= Rush–Henrietta Central School District =

School district in the U.S. state of New York

The Rush–Henrietta Central School District is a public school district in New York State that serves approximately 6,000 students in the towns of Rush and Henrietta, and portions of Brighton and Pittsford in Monroe County with over 1,100 employees and an operating budget of $93 million (~$15,789 per student).

The average class size is 15(K–2), 18(3–5), 24(6–12) students and the student-teacher ratio is 10:1 (elementary), 12:1 (middle-high school).

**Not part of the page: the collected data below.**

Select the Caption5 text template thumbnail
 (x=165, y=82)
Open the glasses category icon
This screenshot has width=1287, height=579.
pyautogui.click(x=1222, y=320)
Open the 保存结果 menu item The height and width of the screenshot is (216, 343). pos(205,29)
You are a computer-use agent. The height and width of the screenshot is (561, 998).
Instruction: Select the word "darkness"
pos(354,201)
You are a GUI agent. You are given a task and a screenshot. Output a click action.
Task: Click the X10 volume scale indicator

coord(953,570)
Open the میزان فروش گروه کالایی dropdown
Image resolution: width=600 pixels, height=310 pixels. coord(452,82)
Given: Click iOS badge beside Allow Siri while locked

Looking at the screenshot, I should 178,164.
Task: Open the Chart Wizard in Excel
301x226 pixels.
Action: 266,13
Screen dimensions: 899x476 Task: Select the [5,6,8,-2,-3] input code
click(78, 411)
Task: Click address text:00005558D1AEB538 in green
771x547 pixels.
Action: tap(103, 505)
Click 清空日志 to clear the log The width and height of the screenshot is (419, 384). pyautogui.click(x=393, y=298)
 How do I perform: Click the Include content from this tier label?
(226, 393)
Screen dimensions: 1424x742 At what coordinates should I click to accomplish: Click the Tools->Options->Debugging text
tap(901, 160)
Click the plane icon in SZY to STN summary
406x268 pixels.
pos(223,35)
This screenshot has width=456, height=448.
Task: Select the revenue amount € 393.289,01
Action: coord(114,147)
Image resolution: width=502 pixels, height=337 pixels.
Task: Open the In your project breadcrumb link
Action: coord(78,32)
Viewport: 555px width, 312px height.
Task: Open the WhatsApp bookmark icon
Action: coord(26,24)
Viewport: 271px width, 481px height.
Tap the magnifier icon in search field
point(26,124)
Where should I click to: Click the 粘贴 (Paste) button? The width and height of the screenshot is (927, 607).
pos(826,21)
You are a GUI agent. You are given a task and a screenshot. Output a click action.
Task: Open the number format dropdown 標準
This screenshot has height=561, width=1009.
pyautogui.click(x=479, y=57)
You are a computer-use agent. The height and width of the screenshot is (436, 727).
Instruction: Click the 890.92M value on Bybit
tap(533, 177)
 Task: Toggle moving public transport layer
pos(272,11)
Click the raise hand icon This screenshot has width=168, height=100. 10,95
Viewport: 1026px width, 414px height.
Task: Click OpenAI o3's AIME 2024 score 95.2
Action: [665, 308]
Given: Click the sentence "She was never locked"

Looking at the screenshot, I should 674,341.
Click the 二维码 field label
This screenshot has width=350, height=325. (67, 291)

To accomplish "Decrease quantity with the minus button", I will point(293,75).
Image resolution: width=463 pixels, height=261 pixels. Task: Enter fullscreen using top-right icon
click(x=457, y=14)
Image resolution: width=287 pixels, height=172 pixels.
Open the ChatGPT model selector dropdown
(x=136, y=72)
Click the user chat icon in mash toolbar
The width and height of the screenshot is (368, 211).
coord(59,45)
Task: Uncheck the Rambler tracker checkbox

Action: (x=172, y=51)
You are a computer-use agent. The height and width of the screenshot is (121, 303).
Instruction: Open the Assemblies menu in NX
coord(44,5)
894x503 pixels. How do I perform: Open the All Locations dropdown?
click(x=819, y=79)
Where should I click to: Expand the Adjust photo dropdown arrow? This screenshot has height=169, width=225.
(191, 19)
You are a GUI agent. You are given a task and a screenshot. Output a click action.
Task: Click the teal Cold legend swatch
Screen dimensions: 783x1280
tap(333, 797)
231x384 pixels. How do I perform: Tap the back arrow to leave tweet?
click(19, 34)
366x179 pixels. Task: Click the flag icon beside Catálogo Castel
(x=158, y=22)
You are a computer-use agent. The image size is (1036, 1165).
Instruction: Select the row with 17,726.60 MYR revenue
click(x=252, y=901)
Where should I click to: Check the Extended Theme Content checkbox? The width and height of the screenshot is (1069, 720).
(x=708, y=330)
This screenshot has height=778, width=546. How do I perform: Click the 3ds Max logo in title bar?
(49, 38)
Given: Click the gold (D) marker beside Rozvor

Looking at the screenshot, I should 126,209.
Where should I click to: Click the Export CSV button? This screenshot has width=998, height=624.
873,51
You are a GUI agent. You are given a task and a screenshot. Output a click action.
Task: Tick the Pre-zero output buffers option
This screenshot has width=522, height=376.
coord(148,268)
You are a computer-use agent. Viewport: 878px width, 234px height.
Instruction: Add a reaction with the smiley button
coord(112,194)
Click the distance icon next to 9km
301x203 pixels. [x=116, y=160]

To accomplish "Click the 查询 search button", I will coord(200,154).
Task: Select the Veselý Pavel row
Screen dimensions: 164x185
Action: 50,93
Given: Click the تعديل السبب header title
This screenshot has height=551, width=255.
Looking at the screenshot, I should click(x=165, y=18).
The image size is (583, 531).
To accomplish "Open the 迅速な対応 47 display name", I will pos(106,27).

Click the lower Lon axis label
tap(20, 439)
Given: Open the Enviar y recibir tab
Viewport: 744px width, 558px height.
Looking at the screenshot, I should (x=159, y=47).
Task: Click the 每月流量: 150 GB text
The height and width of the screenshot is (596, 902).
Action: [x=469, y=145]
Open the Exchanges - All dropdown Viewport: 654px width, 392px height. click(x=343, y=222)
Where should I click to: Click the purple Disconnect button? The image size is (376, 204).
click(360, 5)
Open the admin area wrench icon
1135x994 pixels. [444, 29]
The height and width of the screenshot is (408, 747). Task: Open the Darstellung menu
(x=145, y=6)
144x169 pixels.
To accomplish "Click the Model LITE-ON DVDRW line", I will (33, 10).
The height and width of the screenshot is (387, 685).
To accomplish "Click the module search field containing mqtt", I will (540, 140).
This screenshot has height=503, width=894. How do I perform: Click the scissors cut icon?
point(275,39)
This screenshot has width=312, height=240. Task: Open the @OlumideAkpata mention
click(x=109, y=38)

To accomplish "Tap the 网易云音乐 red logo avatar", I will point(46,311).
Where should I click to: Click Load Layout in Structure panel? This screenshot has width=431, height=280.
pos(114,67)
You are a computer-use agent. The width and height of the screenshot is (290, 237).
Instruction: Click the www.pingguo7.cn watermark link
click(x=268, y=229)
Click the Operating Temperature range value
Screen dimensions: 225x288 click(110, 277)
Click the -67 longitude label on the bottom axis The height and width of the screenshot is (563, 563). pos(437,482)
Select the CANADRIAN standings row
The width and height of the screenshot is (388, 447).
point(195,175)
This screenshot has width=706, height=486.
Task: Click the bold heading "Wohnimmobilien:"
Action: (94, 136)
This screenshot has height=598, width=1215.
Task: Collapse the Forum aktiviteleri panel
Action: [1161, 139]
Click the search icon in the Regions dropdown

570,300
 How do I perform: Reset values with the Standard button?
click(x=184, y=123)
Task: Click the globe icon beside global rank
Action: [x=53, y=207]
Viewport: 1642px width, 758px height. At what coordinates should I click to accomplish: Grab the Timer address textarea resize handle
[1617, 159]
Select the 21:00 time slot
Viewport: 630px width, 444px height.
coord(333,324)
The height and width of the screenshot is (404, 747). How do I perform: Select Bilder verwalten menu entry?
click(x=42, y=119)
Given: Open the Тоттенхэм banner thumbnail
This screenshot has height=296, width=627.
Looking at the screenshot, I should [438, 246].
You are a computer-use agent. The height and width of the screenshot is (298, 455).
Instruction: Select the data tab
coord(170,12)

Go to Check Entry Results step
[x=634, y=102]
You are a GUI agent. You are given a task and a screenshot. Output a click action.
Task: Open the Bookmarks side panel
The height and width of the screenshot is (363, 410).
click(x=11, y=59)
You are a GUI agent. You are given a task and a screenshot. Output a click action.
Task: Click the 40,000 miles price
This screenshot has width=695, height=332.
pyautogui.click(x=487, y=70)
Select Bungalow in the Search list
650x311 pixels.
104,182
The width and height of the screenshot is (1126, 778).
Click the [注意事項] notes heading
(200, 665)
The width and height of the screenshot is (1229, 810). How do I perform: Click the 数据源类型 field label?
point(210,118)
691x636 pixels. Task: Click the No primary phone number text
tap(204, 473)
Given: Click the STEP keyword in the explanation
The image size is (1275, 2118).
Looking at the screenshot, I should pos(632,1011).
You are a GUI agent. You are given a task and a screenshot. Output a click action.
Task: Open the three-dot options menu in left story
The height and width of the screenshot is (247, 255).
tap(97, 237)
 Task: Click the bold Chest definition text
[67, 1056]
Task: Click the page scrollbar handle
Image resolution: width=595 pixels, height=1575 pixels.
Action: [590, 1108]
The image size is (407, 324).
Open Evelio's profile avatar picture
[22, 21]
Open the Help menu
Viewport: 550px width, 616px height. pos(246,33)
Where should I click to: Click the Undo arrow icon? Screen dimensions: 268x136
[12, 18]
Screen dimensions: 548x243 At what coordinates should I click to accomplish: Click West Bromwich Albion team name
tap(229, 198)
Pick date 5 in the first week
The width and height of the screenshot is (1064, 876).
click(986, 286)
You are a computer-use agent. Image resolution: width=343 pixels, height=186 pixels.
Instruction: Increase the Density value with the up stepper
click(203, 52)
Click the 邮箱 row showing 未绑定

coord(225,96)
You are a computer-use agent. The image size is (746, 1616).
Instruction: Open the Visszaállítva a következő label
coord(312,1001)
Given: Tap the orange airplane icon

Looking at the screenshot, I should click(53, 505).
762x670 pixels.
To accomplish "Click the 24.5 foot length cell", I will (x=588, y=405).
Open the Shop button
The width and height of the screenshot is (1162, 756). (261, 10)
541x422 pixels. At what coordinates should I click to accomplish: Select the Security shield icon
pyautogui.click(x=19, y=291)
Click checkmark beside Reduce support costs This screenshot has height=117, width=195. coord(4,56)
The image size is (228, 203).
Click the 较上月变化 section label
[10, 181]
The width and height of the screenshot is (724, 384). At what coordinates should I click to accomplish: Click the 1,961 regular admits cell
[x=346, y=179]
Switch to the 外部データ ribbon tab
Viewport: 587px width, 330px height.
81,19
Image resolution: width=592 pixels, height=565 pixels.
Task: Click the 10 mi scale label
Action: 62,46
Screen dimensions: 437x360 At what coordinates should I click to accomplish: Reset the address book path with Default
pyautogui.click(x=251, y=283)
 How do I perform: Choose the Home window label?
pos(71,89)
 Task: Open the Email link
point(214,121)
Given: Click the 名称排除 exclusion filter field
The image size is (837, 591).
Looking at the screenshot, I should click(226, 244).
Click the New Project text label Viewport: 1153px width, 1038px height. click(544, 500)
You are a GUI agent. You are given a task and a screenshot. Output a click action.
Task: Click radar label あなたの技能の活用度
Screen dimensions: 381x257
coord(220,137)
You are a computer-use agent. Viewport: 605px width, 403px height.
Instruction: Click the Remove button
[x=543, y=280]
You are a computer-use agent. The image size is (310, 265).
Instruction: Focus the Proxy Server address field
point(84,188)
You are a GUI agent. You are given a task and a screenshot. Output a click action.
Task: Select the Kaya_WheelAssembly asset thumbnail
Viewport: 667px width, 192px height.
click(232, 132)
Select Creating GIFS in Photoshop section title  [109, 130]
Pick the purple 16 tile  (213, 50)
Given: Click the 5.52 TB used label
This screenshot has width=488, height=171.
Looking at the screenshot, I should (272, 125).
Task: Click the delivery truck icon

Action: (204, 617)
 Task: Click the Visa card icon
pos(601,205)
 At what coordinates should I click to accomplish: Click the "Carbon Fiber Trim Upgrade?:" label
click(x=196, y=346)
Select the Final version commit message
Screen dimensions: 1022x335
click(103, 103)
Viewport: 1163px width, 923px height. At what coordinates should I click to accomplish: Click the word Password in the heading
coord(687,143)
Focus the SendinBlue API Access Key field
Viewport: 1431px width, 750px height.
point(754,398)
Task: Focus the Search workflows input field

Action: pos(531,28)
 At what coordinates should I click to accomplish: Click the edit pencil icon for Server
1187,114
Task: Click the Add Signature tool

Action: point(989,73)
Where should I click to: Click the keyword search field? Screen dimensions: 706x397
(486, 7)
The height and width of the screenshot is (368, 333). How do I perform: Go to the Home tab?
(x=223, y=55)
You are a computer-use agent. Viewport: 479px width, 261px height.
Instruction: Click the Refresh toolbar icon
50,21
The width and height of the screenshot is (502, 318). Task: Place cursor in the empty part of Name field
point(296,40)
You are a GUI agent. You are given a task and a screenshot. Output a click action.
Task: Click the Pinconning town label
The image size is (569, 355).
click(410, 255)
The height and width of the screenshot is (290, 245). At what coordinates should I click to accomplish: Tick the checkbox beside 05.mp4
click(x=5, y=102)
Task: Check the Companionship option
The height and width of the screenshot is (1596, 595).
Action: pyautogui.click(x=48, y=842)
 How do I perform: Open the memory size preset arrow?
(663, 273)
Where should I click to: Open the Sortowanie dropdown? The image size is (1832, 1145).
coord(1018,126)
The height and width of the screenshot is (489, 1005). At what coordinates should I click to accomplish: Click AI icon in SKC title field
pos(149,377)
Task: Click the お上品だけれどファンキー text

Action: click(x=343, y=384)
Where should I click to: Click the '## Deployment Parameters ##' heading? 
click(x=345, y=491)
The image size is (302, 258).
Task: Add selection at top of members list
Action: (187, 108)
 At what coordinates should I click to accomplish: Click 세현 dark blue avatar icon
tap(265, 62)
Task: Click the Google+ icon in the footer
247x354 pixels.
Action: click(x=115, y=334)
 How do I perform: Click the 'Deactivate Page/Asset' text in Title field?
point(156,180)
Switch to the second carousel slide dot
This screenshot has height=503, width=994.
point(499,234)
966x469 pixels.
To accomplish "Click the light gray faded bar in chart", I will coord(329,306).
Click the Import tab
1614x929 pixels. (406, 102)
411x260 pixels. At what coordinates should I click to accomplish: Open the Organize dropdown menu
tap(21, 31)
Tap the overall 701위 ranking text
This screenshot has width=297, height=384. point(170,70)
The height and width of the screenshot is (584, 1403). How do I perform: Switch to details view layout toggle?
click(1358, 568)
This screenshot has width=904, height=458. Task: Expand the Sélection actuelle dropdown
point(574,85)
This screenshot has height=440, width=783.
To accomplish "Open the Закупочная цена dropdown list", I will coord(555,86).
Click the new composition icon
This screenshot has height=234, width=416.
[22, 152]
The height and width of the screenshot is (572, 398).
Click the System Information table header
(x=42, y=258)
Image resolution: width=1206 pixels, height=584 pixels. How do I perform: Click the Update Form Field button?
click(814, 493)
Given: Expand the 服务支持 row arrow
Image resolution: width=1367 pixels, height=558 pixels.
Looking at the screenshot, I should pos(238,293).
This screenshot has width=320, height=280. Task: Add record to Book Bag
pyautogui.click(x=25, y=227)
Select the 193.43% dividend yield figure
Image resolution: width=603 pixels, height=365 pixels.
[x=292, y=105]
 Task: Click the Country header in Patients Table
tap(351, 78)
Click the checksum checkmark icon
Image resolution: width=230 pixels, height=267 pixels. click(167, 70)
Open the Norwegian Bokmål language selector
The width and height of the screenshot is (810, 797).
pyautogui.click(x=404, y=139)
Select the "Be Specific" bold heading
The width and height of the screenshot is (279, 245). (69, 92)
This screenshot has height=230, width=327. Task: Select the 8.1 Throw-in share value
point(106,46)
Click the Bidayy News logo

The Rush–Henrietta school district opened on July 1, 1947 as a consolidation of several small schools, approved by residents in Rush and Henrietta on November 14, 1946. An earlier 1938 attempt to consolidate was defeated.

==Administration==
The district offices are located near the Webster Building (Formally the Ninth Grade Academy) and Winslow Elementary School at 2034 Lehigh Station Rd. in Henrietta. The current Superintendent of Schools is Dr. Barbara Mullen.

===Board of education===
The Board of Education has seven elected members. Members serve three-year terms with two to three seats up election each year. Current members:
- Scott M. Adair, President
- Shiloh Arthmann, Vice President
- Mai Abdullah
- Suzanne Bennett
- Laura Borate
- Kimberly DeLardge

==List of schools==
- High school (Grades 10–12):
  - Senior High School, Interim Principal - Dave Dunn
- Junior High Schools (Grades 7–9):
  - Burger Junior High School, Principal - Stephanie Bliss-Walker
  - Roth Junior High School (opened 1952), Principal - Omar Hussain
- Intermediate Schools (Grades 4–6):
  - Sherman Elementary School, Principal - Courtney Betancourt
  - Vollmer Elementary School, Principal - Yarajia Nguyen
- Elementary Schools (Grades K-3):
  - Leary Elementary School, Principal - Meaghan Magee
  - Fyle Elementary School (opened 1964), Principal - Marcy Mooney
  - Crane Elementary School, Principal - Brian Hill
  - Winslow Elementary School, Principal - Jennifer Tomalty
- Other Schools
  - Good Shepherd School
  - Webster Learning Center

==High School Mascot and School Colors==
The high school's mascot is a lion. Home to the Royal Comets, the school colors are green, gold and black. Before the Sperry building became the district's only high school, Roth, one of the district's two current junior high schools, was also a high school. During that time, the two high schools represented themselves as the Sperry Comets (green and gold) and the Roth Royals (black and gold). With the change to a single high school came the merger of the two nicknames and the 3 color scheme.

==Performance==
In June 2007, the American Music Conference recognized the district as being among the 2007 "Best 100 Communities for Music Education".

== Sports ==
In 1982 the Rush–Henrietta Sperry Comets Varsity Lacrosse team won the Section V Lacrosse Championship game. They went on to the New York State Championship round and lost to Gowanda 14–11. http://sportsfive.net/tournaments/brackets.php?year=1982&tourn=nys

In 1983 the Rush–Henrietta Roth Royals Varsity Lacrosse team won the Section V Lacrosse championship game, defeating Webster Thomas 7–5. They went on to the New York State Championship round and defeated Gowanda 15–9. They then faced powerhouse West Genesee and lost 15–5. http://sportsfive.net/tournaments/brackets.php?year=1983&tourn=nys

In 1990 the Rush–Henrietta Royal Comets Varsity Baseball team defeated Hilton 4-3 to win the Section 5 Championship

On November 8, 2010, the Rush–Henrietta Royal Comets Varsity football team won the Section V football Championship game, defeating the Troy Flying Horses 40–28. They went 13–0 in the 2010 season.